Study material –
# # # # # # #

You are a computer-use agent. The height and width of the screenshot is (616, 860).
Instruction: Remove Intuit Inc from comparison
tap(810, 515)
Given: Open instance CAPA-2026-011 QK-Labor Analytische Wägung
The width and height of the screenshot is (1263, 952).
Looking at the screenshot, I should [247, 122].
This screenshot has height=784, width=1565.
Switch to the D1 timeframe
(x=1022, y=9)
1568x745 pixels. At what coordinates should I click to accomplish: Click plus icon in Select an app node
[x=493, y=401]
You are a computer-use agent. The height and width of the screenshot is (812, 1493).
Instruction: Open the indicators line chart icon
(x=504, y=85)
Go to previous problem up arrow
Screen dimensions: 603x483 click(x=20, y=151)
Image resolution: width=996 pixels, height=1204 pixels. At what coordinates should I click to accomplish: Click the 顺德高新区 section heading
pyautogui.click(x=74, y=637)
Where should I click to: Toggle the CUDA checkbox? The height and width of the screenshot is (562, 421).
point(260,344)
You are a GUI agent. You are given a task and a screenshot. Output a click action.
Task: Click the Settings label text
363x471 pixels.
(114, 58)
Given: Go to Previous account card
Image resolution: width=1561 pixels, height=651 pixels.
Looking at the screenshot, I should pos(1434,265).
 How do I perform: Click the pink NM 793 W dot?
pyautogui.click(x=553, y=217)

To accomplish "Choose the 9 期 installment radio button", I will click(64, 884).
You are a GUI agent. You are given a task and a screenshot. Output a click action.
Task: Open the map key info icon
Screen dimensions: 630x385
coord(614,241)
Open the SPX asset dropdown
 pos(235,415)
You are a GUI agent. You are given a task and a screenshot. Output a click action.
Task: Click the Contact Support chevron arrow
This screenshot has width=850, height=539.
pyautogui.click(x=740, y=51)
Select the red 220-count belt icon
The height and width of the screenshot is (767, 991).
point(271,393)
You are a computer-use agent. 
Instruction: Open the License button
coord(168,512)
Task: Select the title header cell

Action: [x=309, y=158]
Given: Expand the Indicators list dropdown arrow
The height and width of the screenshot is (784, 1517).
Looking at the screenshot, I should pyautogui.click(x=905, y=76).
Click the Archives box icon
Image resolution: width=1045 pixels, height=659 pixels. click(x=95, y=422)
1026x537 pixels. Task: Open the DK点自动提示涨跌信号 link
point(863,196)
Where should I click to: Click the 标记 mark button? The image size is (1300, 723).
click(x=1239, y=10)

# # # # # # #

Work to be completed –
Please output the complete data exactly.

Response to this task –
You are a computer-use agent. The height and width of the screenshot is (616, 860).
Instruction: Remove Intuit Inc from comparison
tap(810, 515)
Given: Open instance CAPA-2026-011 QK-Labor Analytische Wägung
The width and height of the screenshot is (1263, 952).
Looking at the screenshot, I should [247, 122].
This screenshot has height=784, width=1565.
Switch to the D1 timeframe
(x=1022, y=9)
1568x745 pixels. At what coordinates should I click to accomplish: Click plus icon in Select an app node
[x=493, y=401]
You are a computer-use agent. The height and width of the screenshot is (812, 1493).
Instruction: Open the indicators line chart icon
(x=504, y=85)
Go to previous problem up arrow
Screen dimensions: 603x483 click(x=20, y=151)
Image resolution: width=996 pixels, height=1204 pixels. At what coordinates should I click to accomplish: Click the 顺德高新区 section heading
pyautogui.click(x=74, y=637)
Where should I click to: Toggle the CUDA checkbox? The height and width of the screenshot is (562, 421).
point(260,344)
You are a GUI agent. You are given a task and a screenshot. Output a click action.
Task: Click the Settings label text
363x471 pixels.
(114, 58)
Given: Go to Previous account card
Image resolution: width=1561 pixels, height=651 pixels.
Looking at the screenshot, I should pos(1434,265).
 How do I perform: Click the pink NM 793 W dot?
pyautogui.click(x=553, y=217)

To accomplish "Choose the 9 期 installment radio button", I will click(64, 884).
You are a GUI agent. You are given a task and a screenshot. Output a click action.
Task: Open the map key info icon
Screen dimensions: 630x385
coord(614,241)
Open the SPX asset dropdown
 pos(235,415)
You are a GUI agent. You are given a task and a screenshot. Output a click action.
Task: Click the Contact Support chevron arrow
This screenshot has width=850, height=539.
pyautogui.click(x=740, y=51)
Select the red 220-count belt icon
The height and width of the screenshot is (767, 991).
point(271,393)
You are a computer-use agent. 
Instruction: Open the License button
coord(168,512)
Task: Select the title header cell

Action: [x=309, y=158]
Given: Expand the Indicators list dropdown arrow
The height and width of the screenshot is (784, 1517).
Looking at the screenshot, I should pyautogui.click(x=905, y=76).
Click the Archives box icon
Image resolution: width=1045 pixels, height=659 pixels. click(x=95, y=422)
1026x537 pixels. Task: Open the DK点自动提示涨跌信号 link
point(863,196)
Where should I click to: Click the 标记 mark button? The image size is (1300, 723).
click(x=1239, y=10)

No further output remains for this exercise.